Bitcoin prices experienced sudden changes throughout market disorder. The market price stayed stable around $88,500 until it underwent a swift decline that pushed the value below $81,000. A rapid price drop appeared soon after U.S. governmental announcements about new tariffs which led to a market-wide panic. 

Bitcoin ETFs See Strong Inflows Despite Market Decline 

During this time period institutional players demonstrated economic activity that differed from both retail panic and trader losses. The Bitcoin exchange-traded funds (ETFs) accepted substantial 1,941 BTC inflows which equated to around $159.76 million worth of cryptocurrency. This separation shows that professional traders are taking different investment approaches from casual retail investors. 

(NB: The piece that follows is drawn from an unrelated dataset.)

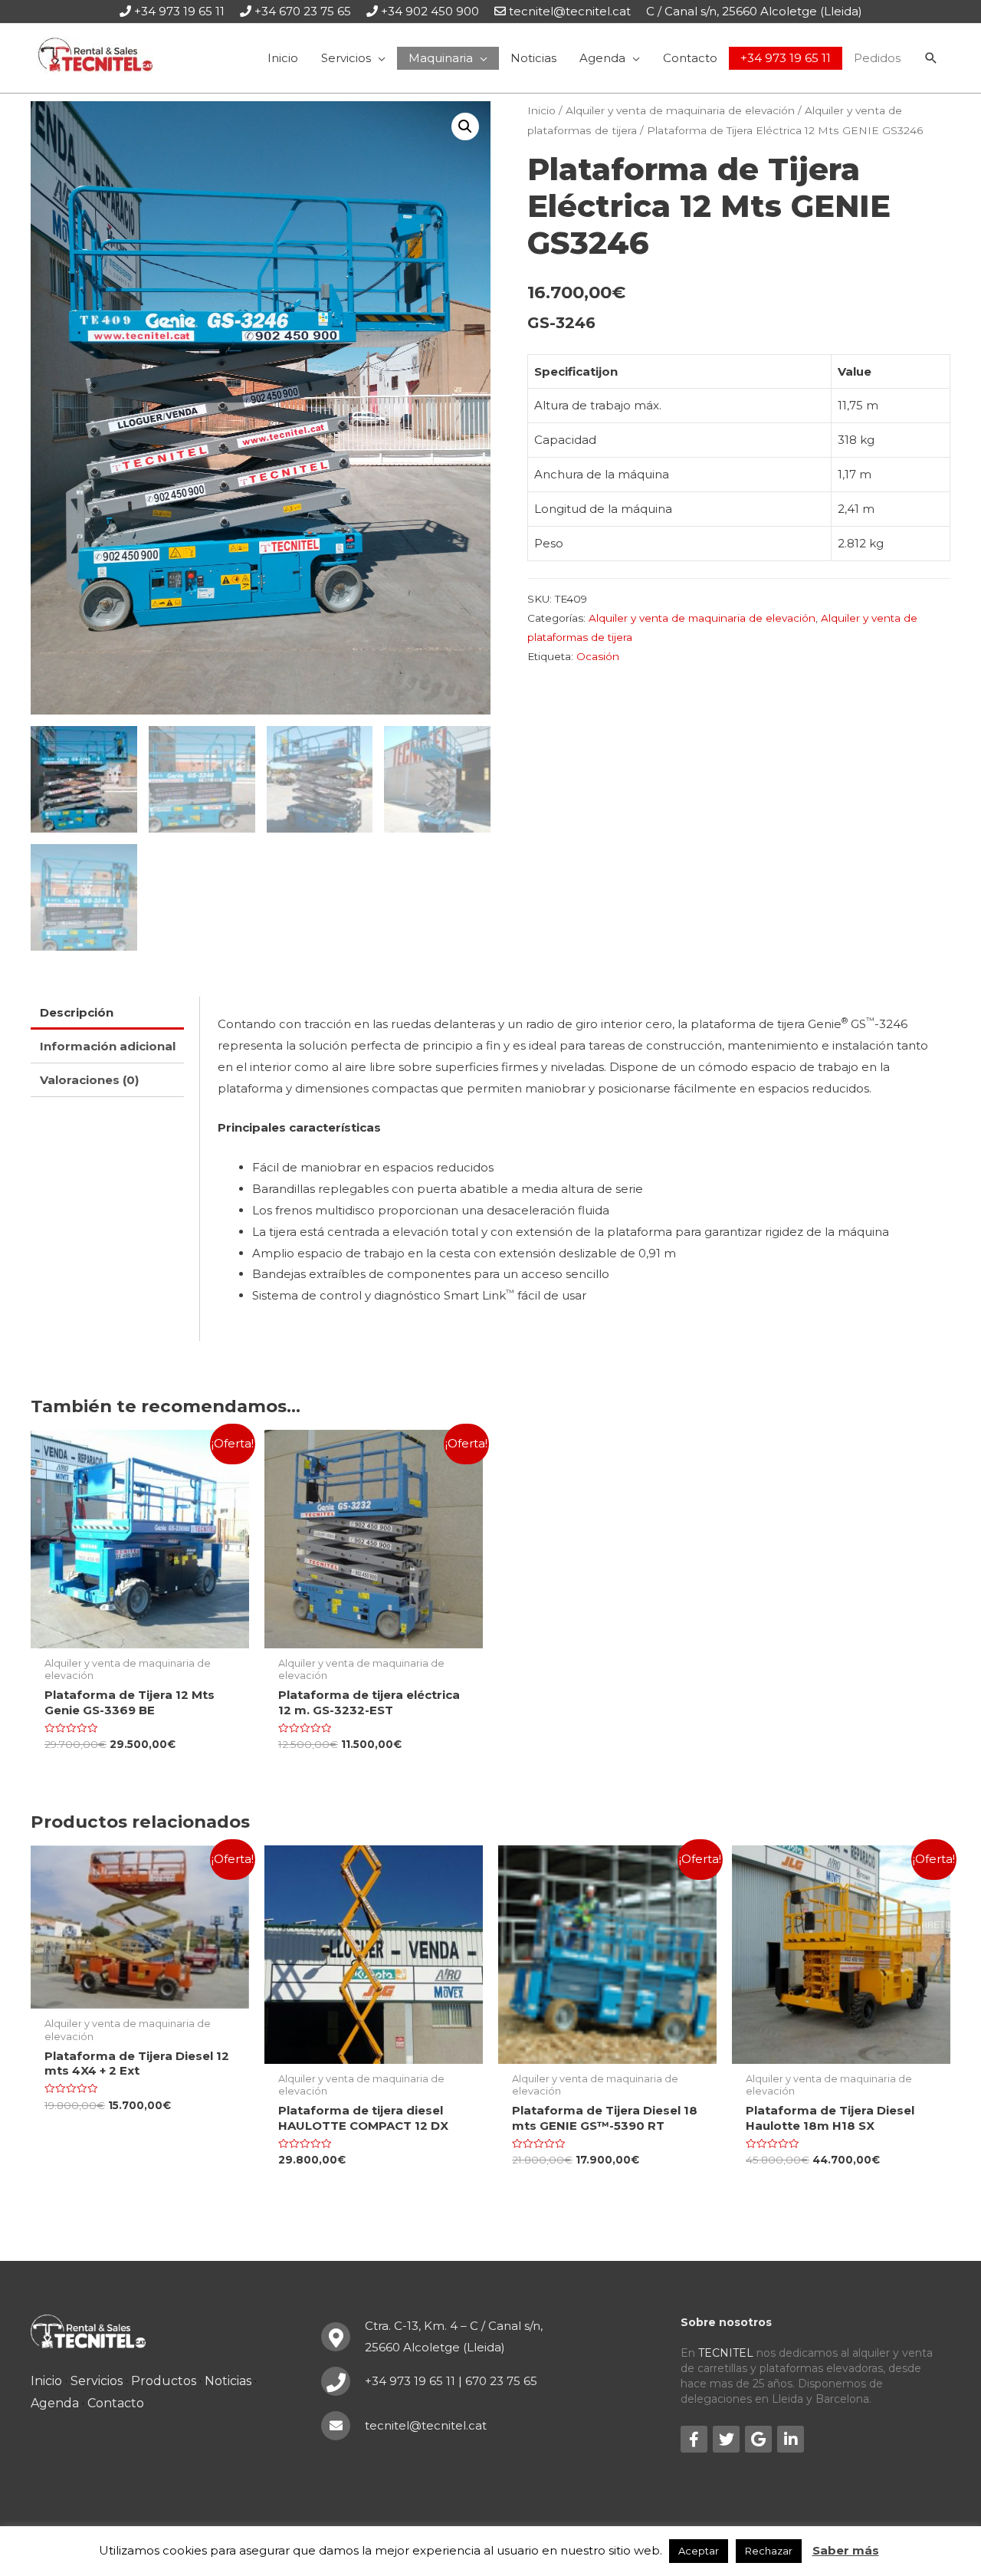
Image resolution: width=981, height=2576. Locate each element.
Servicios (97, 2381)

ARK 21Shares Bitcoin ETF accumulated the most ETF assets during this period as it purchased 1,500 BTC for its possession. The BTC reserve balance of the fund has expanded to 47,974 BTC with an approximate current value of $3.95 billion. The Wise Origin Bitcoin Fund from Fidelity gained 1,375 Bitcoins from investors while Bitwise received an addition of 386 Bitcoins through inflows. The Bitcoin holdings of iShares Bitcoin Trust decreased by 1,341 BTC under BlackRock’s management. 

The data on ETF inflows and outflows originates primarily from actions that were conducted in previous trading sessions. The current recorded data from ETFs does not show the complete and true market fluctuations that occurred within the past 24 hours. Institutional investors demonstrated their ability to withstand market drops through delayed repositioning or they made changes before the crash.